▶ _Problem description_: Please repeat all of the records, keeping every word unchanged.
--- Source data Enclosed Below ---
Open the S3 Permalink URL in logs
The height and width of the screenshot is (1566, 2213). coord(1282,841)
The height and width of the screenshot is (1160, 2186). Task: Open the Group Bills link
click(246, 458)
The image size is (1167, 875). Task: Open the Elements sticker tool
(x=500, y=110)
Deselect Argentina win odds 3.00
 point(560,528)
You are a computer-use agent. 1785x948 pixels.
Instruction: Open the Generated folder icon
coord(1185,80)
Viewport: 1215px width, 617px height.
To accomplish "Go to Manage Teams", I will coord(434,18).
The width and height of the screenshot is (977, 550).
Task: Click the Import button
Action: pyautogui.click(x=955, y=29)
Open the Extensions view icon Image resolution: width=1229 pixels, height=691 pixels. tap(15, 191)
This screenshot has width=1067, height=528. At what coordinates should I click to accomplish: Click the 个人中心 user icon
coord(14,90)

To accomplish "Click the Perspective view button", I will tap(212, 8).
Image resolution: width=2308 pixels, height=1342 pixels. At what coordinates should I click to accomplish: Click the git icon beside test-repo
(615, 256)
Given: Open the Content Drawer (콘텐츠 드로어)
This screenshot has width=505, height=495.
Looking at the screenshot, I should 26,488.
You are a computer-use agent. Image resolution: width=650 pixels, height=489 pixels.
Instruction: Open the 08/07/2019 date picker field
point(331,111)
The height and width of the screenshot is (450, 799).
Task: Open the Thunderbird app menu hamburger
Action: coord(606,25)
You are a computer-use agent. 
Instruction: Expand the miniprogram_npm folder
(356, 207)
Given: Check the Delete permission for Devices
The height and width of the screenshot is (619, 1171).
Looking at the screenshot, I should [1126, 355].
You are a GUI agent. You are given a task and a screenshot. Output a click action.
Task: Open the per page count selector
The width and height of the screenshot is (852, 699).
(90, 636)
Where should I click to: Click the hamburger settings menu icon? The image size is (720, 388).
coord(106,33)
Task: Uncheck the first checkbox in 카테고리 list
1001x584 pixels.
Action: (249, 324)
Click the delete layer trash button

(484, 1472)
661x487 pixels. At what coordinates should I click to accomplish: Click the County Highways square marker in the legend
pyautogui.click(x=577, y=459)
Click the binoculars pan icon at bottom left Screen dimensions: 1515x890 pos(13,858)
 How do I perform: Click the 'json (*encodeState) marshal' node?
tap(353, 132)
--- End of Enclosed Source data ---
▶ _Expected output_:
Open the S3 Permalink URL in logs
The height and width of the screenshot is (1566, 2213). coord(1282,841)
The height and width of the screenshot is (1160, 2186). Task: Open the Group Bills link
click(246, 458)
The image size is (1167, 875). Task: Open the Elements sticker tool
(x=500, y=110)
Deselect Argentina win odds 3.00
 point(560,528)
You are a computer-use agent. 1785x948 pixels.
Instruction: Open the Generated folder icon
coord(1185,80)
Viewport: 1215px width, 617px height.
To accomplish "Go to Manage Teams", I will coord(434,18).
The width and height of the screenshot is (977, 550).
Task: Click the Import button
Action: pyautogui.click(x=955, y=29)
Open the Extensions view icon Image resolution: width=1229 pixels, height=691 pixels. tap(15, 191)
This screenshot has width=1067, height=528. At what coordinates should I click to accomplish: Click the 个人中心 user icon
coord(14,90)

To accomplish "Click the Perspective view button", I will tap(212, 8).
Image resolution: width=2308 pixels, height=1342 pixels. At what coordinates should I click to accomplish: Click the git icon beside test-repo
(615, 256)
Given: Open the Content Drawer (콘텐츠 드로어)
This screenshot has width=505, height=495.
Looking at the screenshot, I should 26,488.
You are a computer-use agent. Image resolution: width=650 pixels, height=489 pixels.
Instruction: Open the 08/07/2019 date picker field
point(331,111)
The height and width of the screenshot is (450, 799).
Task: Open the Thunderbird app menu hamburger
Action: coord(606,25)
You are a computer-use agent. 
Instruction: Expand the miniprogram_npm folder
(356, 207)
Given: Check the Delete permission for Devices
The height and width of the screenshot is (619, 1171).
Looking at the screenshot, I should [1126, 355].
You are a GUI agent. You are given a task and a screenshot. Output a click action.
Task: Open the per page count selector
The width and height of the screenshot is (852, 699).
(90, 636)
Where should I click to: Click the hamburger settings menu icon? The image size is (720, 388).
coord(106,33)
Task: Uncheck the first checkbox in 카테고리 list
1001x584 pixels.
Action: (249, 324)
Click the delete layer trash button

(484, 1472)
661x487 pixels. At what coordinates should I click to accomplish: Click the County Highways square marker in the legend
pyautogui.click(x=577, y=459)
Click the binoculars pan icon at bottom left Screen dimensions: 1515x890 pos(13,858)
 How do I perform: Click the 'json (*encodeState) marshal' node?
tap(353, 132)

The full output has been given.